↓↓↓

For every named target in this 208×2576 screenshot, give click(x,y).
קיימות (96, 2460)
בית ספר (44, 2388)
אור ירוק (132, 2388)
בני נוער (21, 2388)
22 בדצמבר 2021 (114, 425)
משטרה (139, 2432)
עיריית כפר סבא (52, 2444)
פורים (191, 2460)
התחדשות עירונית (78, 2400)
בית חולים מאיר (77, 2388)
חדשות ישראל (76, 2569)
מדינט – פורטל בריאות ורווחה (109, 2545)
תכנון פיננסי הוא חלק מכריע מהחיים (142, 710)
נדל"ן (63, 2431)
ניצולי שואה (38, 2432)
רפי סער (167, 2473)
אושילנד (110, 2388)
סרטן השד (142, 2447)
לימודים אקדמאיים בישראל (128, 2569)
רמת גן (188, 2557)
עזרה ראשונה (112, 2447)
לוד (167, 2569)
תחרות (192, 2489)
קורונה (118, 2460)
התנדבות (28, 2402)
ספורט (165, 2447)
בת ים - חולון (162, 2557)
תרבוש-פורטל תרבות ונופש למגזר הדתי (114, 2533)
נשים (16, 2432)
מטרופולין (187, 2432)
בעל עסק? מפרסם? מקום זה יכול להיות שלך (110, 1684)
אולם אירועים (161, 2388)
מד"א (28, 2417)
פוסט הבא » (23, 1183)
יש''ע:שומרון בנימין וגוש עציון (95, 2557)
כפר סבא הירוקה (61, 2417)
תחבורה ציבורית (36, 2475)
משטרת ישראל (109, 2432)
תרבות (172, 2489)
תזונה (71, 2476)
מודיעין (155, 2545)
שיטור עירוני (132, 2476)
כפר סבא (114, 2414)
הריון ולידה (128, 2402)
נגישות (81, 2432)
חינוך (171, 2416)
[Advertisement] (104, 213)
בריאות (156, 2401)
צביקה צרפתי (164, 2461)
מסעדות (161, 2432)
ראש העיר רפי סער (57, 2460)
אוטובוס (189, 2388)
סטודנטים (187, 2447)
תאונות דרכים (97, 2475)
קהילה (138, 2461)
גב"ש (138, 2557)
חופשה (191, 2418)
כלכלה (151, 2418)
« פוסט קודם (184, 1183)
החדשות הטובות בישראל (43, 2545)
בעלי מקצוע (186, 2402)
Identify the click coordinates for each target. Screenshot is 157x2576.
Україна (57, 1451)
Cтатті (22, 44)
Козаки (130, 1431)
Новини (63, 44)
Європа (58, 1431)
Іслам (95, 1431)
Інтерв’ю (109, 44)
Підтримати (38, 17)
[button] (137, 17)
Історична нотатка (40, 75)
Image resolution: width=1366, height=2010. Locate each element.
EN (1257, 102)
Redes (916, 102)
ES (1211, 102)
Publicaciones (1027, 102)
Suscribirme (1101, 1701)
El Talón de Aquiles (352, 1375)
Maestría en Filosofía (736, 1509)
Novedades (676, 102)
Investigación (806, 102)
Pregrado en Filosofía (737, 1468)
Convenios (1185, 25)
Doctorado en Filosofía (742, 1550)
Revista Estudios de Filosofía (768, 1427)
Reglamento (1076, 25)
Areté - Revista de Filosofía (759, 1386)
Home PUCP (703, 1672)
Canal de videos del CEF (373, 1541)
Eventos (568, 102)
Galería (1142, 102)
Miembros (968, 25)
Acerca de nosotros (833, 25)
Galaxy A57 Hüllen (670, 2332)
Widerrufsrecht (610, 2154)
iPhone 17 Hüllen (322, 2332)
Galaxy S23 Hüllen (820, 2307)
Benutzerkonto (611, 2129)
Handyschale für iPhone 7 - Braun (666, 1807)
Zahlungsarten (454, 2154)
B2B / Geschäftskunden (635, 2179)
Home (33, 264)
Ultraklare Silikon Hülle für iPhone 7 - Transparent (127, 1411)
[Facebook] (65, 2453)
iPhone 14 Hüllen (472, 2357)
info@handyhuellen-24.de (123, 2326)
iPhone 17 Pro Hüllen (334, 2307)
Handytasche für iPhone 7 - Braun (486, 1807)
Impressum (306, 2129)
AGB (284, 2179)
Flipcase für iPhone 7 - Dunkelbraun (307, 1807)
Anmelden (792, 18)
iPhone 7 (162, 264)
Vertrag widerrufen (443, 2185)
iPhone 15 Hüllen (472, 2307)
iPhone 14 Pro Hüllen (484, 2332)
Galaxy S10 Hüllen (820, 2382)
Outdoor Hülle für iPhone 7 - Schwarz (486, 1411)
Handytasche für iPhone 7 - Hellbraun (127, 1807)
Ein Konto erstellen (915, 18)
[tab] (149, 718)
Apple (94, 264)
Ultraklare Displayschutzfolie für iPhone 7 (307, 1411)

↑↑↑

* [TASK DESCRIPTION]
Set down precisely the lines above between the line holding "נגישות (81, 2432)" and the line holding "Підтримати (38, 17)", inclusive, and nothing beyond them.

* [COMPLETED EXERCISE]
נגישות (81, 2432)
חינוך (171, 2416)
[Advertisement] (104, 213)
בריאות (156, 2401)
צביקה צרפתי (164, 2461)
מסעדות (161, 2432)
ראש העיר רפי סער (57, 2460)
אוטובוס (189, 2388)
סטודנטים (187, 2447)
תאונות דרכים (97, 2475)
קהילה (138, 2461)
גב"ש (138, 2557)
חופשה (191, 2418)
כלכלה (151, 2418)
« פוסט קודם (184, 1183)
החדשות הטובות בישראל (43, 2545)
בעלי מקצוע (186, 2402)
Identify the click coordinates for each target. Screenshot is 157x2576.
Україна (57, 1451)
Cтатті (22, 44)
Козаки (130, 1431)
Новини (63, 44)
Європа (58, 1431)
Іслам (95, 1431)
Інтерв’ю (109, 44)
Підтримати (38, 17)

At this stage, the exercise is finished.